Hacker News new | ask | show | jobs
by lilyball 3696 days ago
Something that I'm surprised this page doesn't talk about, and which is very important considering the recent hubbub over left-pad, is that any dependency you get on Cargo can be relied upon to continue to exist forever (well, as long as the crates.io site still exists, but if that goes away so does the Cargo index). The reason is because you can't ever remove a published version of your crate from crates.io. You can yank a version, which tells Cargo not to allow any projects to form new dependencies on that version, but the version isn't actually deleted and any projects that have existing dependencies on that version will continue to be allowed to use it. This is documented at http://doc.crates.io/crates-io.html#cargo-yank.
9 comments

> Something that I'm surprised this page doesn't talk about, and which is very important considering the recent hubbub over left-pad, is that any dependency you get on Cargo can be relied upon to continue to exist forever

Maybe the reason why it's hardly talked about is because it's common sense and pretty much all dependency managers support it?
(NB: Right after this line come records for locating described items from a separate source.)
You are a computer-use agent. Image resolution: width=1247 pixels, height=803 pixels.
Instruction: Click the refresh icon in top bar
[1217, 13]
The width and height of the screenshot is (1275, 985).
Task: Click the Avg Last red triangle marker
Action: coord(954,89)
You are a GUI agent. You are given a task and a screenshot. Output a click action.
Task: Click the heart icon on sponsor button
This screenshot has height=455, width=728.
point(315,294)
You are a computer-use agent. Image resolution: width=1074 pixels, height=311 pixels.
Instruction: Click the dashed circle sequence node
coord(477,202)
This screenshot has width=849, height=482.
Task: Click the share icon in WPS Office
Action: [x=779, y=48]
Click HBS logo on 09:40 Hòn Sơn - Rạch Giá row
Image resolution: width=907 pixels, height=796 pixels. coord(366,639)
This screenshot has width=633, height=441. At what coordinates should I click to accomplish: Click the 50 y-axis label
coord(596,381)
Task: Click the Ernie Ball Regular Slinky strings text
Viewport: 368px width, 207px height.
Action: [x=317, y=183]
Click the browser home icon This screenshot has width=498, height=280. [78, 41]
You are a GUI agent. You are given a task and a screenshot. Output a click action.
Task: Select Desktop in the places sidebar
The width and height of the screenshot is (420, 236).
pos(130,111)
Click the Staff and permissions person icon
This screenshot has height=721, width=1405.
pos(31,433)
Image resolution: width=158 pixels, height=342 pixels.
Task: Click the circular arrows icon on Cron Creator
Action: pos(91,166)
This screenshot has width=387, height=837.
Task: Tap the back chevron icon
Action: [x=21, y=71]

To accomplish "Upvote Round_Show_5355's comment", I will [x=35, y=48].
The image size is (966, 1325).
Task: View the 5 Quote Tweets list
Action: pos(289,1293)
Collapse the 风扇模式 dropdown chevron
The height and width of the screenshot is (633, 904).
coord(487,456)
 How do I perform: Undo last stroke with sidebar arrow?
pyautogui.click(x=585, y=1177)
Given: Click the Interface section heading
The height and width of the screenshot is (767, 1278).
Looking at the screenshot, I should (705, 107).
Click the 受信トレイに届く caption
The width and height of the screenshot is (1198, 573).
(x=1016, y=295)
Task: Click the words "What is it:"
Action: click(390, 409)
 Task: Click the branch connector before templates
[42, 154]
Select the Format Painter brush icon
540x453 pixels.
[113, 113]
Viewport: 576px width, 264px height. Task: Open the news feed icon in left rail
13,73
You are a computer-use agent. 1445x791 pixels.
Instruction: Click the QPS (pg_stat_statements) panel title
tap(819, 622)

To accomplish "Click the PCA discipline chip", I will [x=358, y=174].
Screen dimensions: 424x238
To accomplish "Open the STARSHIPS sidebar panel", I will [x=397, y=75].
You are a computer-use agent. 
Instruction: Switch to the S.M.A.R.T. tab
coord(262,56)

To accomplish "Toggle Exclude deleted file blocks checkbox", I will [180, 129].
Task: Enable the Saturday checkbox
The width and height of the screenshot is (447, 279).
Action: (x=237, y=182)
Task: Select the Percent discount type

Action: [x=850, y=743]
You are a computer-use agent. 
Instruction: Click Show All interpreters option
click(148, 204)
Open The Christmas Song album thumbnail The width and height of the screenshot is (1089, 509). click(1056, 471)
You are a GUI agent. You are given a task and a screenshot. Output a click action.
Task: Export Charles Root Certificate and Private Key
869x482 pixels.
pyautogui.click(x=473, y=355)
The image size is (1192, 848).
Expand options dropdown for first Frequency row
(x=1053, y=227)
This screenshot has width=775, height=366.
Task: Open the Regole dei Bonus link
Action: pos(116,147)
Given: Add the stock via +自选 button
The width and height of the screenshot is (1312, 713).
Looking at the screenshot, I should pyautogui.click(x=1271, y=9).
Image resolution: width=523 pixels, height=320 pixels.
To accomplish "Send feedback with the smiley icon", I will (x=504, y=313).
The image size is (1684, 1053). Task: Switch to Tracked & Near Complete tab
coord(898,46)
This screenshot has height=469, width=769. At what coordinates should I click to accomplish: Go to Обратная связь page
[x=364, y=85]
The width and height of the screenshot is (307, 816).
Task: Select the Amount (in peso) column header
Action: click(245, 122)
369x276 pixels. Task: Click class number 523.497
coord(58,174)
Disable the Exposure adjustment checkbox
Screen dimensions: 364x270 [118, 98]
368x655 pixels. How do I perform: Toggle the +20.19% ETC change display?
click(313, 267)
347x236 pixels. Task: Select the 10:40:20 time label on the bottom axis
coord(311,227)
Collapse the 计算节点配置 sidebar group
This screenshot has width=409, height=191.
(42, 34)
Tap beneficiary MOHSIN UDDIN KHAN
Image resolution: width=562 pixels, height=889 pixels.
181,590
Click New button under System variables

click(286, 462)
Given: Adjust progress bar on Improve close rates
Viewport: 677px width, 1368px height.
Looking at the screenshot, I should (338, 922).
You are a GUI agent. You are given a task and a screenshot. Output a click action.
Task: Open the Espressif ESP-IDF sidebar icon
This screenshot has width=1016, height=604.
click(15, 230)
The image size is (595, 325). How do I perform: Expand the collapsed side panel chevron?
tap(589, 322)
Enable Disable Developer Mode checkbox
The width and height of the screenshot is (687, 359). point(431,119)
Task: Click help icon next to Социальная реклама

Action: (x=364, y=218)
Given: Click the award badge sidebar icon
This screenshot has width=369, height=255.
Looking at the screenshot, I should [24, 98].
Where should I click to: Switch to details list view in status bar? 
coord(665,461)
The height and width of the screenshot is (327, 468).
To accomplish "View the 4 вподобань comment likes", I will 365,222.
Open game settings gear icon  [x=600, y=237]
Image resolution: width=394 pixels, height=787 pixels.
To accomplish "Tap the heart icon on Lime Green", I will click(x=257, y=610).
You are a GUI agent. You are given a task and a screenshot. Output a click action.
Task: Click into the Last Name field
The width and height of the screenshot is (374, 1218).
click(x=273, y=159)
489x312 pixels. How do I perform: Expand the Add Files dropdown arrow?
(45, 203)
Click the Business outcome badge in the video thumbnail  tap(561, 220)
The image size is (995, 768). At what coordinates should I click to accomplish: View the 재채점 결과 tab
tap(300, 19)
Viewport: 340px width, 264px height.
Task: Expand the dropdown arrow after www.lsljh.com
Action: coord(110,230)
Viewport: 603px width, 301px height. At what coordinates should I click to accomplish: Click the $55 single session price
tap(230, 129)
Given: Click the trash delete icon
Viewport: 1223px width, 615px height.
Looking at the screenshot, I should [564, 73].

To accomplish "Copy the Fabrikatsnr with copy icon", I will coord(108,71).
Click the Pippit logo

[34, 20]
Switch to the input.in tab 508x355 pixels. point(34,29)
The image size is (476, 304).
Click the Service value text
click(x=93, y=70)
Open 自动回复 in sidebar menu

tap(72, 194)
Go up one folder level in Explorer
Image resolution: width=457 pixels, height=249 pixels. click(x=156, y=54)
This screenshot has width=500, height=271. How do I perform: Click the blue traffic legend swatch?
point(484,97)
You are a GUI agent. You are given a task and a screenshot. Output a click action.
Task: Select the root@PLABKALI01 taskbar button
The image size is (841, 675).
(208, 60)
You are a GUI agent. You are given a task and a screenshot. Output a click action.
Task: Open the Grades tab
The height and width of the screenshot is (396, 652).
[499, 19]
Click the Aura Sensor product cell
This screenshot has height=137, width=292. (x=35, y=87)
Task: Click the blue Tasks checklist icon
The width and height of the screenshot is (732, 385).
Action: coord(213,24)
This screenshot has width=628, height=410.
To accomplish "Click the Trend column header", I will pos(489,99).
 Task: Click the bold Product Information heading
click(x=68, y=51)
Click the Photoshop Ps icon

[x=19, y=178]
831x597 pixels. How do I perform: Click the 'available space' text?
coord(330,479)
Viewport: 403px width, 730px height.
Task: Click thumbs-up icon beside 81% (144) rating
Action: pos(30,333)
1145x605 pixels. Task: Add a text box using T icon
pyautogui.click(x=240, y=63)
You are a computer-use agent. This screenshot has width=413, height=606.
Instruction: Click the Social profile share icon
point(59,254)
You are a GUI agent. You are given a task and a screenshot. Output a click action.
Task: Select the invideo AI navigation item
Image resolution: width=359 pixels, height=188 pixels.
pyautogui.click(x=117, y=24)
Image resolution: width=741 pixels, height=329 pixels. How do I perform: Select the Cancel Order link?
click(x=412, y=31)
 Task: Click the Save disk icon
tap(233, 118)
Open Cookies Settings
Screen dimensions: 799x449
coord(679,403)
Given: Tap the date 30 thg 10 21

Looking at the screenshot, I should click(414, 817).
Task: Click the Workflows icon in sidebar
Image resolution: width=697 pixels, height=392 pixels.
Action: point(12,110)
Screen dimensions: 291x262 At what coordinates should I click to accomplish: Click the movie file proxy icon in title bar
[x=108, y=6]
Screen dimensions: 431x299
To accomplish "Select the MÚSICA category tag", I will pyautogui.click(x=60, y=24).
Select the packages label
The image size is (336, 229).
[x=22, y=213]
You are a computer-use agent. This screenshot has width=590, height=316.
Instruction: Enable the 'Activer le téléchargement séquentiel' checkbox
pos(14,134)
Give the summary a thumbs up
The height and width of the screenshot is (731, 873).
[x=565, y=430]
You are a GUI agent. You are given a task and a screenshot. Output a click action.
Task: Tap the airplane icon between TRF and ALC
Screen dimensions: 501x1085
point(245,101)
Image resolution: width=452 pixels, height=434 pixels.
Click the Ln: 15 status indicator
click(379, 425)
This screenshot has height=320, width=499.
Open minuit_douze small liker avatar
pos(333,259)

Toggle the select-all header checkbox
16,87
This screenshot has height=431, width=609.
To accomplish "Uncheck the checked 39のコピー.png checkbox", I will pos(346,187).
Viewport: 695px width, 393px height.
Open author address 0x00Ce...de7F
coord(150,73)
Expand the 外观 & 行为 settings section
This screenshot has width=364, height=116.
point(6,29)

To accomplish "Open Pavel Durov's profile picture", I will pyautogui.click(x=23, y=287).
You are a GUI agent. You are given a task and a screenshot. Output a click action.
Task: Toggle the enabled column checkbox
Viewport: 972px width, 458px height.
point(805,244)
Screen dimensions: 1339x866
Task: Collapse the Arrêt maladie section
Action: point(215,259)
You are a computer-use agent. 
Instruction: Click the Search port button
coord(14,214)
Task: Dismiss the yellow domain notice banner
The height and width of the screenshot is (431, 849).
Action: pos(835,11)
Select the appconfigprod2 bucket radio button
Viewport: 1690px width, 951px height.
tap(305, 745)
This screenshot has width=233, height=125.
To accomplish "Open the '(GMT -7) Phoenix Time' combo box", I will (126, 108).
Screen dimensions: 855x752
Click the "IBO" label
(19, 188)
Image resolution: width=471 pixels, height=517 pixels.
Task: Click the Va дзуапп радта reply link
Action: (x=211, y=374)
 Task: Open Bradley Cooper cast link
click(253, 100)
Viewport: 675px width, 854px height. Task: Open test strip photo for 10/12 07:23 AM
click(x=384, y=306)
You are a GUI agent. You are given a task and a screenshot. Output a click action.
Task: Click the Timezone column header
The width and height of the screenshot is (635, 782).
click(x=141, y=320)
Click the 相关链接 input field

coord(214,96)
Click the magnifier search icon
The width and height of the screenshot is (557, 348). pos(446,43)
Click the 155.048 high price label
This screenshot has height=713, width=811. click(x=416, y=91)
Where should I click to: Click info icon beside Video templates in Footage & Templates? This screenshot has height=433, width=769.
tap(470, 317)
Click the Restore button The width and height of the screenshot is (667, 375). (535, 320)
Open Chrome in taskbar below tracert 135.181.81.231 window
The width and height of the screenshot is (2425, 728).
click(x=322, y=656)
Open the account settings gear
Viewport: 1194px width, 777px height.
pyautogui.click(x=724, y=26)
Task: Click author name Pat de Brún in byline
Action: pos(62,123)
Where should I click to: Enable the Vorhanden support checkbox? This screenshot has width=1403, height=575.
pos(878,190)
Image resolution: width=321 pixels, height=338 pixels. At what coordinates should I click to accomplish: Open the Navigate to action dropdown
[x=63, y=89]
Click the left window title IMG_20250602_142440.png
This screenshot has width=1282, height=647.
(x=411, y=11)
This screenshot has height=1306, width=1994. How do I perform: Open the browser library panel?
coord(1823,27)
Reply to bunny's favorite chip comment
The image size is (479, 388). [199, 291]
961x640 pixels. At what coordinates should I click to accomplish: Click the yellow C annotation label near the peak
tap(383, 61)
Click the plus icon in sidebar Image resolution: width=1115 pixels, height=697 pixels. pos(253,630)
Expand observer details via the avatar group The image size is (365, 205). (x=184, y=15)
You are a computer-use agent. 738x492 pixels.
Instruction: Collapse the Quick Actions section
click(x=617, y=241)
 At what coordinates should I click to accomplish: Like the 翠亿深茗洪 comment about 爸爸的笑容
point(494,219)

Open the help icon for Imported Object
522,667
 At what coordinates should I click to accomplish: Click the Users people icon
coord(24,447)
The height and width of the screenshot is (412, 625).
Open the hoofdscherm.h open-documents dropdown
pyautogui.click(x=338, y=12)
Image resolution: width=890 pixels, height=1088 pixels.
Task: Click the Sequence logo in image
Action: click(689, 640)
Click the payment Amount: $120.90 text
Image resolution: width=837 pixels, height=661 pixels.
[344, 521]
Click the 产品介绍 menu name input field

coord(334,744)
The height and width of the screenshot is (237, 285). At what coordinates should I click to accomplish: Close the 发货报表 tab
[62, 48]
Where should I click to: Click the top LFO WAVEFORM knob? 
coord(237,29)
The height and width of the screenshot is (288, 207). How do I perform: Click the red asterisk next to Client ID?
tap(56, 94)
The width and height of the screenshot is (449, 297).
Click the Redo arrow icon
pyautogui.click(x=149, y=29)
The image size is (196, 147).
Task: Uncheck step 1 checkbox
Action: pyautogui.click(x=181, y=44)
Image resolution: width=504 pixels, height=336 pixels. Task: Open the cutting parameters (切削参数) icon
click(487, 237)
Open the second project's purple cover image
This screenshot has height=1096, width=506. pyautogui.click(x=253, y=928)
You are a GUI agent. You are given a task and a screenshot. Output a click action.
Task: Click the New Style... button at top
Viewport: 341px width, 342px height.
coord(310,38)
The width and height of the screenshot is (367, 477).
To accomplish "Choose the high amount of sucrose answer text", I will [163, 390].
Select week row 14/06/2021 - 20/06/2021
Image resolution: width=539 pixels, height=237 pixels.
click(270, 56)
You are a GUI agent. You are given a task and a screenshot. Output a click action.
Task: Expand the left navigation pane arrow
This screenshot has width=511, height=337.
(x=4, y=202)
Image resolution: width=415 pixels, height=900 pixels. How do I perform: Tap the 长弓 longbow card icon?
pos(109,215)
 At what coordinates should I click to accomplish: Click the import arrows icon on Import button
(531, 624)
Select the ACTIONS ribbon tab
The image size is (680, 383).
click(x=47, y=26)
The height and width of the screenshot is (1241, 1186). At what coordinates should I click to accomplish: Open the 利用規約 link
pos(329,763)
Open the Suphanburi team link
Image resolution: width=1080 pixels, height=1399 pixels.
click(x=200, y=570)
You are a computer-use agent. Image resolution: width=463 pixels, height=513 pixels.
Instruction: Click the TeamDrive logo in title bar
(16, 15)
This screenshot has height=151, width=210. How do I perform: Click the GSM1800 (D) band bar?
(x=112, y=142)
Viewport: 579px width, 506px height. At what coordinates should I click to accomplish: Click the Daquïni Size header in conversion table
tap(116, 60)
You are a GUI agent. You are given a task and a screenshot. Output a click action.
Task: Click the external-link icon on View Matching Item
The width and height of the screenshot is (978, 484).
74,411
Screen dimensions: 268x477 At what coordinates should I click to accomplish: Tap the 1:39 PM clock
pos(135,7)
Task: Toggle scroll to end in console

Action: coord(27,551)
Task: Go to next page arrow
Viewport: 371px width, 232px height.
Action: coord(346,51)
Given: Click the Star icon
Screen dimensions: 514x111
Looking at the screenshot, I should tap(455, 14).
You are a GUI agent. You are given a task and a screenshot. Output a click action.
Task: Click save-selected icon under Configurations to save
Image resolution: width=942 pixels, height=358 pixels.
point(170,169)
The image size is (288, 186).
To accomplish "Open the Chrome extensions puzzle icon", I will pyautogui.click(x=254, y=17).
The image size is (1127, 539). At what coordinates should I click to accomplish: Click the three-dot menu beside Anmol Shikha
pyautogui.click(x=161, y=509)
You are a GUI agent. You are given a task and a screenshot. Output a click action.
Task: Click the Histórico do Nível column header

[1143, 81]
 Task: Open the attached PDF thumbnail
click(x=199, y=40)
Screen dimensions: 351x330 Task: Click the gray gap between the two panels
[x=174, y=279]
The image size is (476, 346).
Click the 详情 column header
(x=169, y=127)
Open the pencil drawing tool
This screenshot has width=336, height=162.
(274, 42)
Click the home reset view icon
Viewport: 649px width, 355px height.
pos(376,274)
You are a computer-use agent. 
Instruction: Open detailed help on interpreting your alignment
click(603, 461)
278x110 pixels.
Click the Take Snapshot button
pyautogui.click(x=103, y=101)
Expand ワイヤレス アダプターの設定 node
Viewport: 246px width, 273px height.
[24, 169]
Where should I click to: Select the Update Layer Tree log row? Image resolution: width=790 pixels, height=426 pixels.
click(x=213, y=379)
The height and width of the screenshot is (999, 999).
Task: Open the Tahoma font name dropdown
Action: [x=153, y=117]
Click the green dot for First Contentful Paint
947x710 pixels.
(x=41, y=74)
Except node of course, because they have no idea what they're doing.

Except not all dependency managers support it. I'm not even sure if it's safe to say that a majority of dependency managers support it.
Package persistence is not really a dependency manager feature though, it's a package repository feature. npm didn't fail; npmjs.com did.

I'm just waiting for this to happen to bower next. AFAIK they're just a registry pointing to github. All it's going to take is someone doing a force push without thinking and we're in this same situation again.

> Except node of course, because they have no idea what they're doing.

NPM and node are two different things.

..his point stands.
This is incorrect and very rude. Rubygems has also implemented an automated delete feature. Rubygems and NPM have orders of magnitude more users than crates.io; once crates.io approaches that scale the team will have to allow users to delete crates or somehow find funding to field these kinds of support tickets.
the parent comment might have been worded better, but it has a point, i.e. removing published code generally has to be supported in some way to handle special situations, e.g.

* people publish stuff inadvertently (i.e. private information/keys) * people publish stuff they are not allowed to (i.e. copyright and trademark violations) * people publish stuff you do not want to see published (i.e. stuff related to breaking legal or ethical laws)

It can be argued that users must not do that or that cargo.io doesn't have to oblige, but if they, for example, get a DMCA notice they'll still have to.

I think the key is that crates.io (and rubygems.org, nuget.org, etc.) as repo owners have to own the removal operation themselves and not delegate that to the package owner/maintainer. The repo owner is better positioned to take package consumers' needs into account and make good decisions about when and how to remove a package.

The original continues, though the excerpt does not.